When this is NOT what you want
- Your agent's correctness depends entirely on the tool call sequence, not the final text response. The library compares text responses, not action sequences.
- You need to test a multi-turn conversation where each user turn depends on what the assistant said last. Replay sends the recorded history verbatim; it does not simulate a live back-and-forth.
- You want full integration testing with real tools firing. Use a staging environment for that. This library is for diffing model outputs, not validating tool execution.
Install
pip install prompt-replay
No dependencies. No LLM SDK bundled. Bring your own client.
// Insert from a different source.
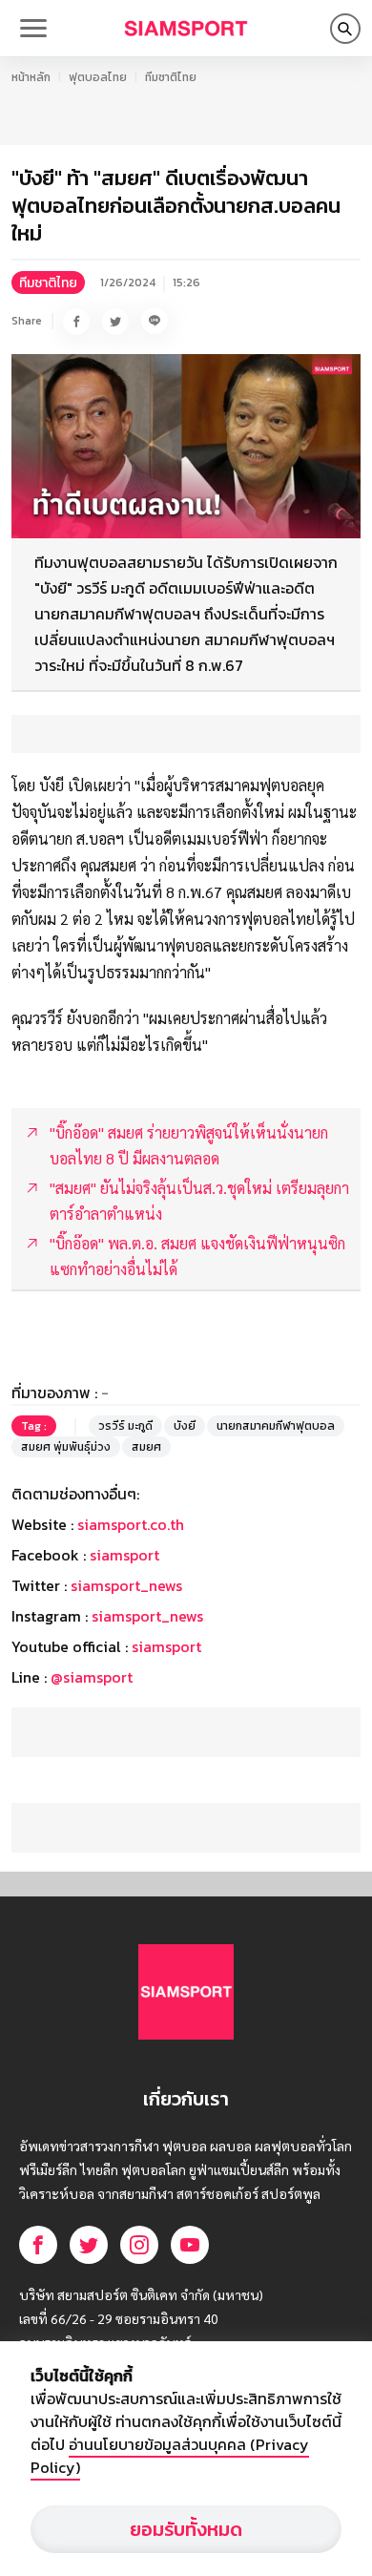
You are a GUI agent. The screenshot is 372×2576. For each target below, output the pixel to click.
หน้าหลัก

GitHub: MukundaKatta/prompt-replay
50 tests, all passing.
Sibling libraries
| Lib | Boundary | Repo |
|---|---|---|
| agentsnap | Snapshot tests for agent tool-call traces | MukundaKatta/agentsnap |
| cachebench | Prompt-cache hit ratio observability | MukundaKatta/cachebench |
| agent-decision-log | WHY-layer: record which option was chosen and why | MukundaKatta/agent-decision-log |
| agenttrace | Cost and latency tracking per agent run | MukundaKatta/agenttrace |
agentsnap is the closest sibling. It snapshots tool call sequences. prompt-replay snapshots the text the model produces. They cover different parts of the agent output.
What is next
A few things are on the list:
- A CLI for quick one-off replays without writing Python:
prompt-replay replay sessions/foo.jsonl --fn my_fn.py --diff json_diff - A threshold-based assert helper so CI can fail automatically:
report.assert_no_regressions(threshold=0.1) - Support for structured output comparisons using Pydantic models, not just raw JSON diffs
The core loop, record, replay, diff, is stable. The 50 tests cover all three diff modes, edge cases in the @capture decorator, and the conversation history reconstruction logic.
Built for the Hermes Agent Challenge. Part of a series of small libraries for production agent infrastructure.